If the United States is essentially a “pension plan with an army,” as the quip goes, our public schools are increasingly a welfare system with some classrooms, especially as they continue to build out into modern orphanages offering breakfast, lunches, and dinners plus wraparound social services plus medical care. That’s where this trend is taking us, although probably public pensions will belly-up before we get full Harlow’s monkeys.

These extrapolations are mine. Like most economists, Scafidi sticks to his data. But he does note that the modern staffing surge, the one that can’t be explained away by pointing to racial and special-needs integration, coincided with a dramatic growth in federal and state education regulations. It’s no coincidence that 1992 was the year President Bill Clinton signed a law called Goals 2000. It expanded federal jurisdiction over what teachers teach by, like President Obama’s Race to the Top program that pushed Common Core, giving states an offer they couldn’t refuse to subject curricula and testing to federal approval. My new book includes a whole chapter explaining the one-way ratchet that has only tightened since.

Scafidi points out a political dynamic that comes with expanded federal power over education: increased regulation blurs the lines of jurisdiction. This allows all three levels of government to blame the the other two for any problem: “By having each level and each level has their own preferences… so you just layer it on, layer it on, there’s your staffing surge,” Scafidi says.
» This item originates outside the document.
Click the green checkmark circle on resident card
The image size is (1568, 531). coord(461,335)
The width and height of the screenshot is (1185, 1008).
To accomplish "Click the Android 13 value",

The more levels of government that interfere with a school, the more waste, fraud, and abuse its leaders can get away with because it’s not clear who is responsible for what. That is one of the reasons I support eliminating the middle men and making parents and teachers directly accountable to each other. That directly improves education and accountability for it, not faux, government-driven “accountability” regulations that largely enrich and empower bureaucrats at the expense of teachers and kids.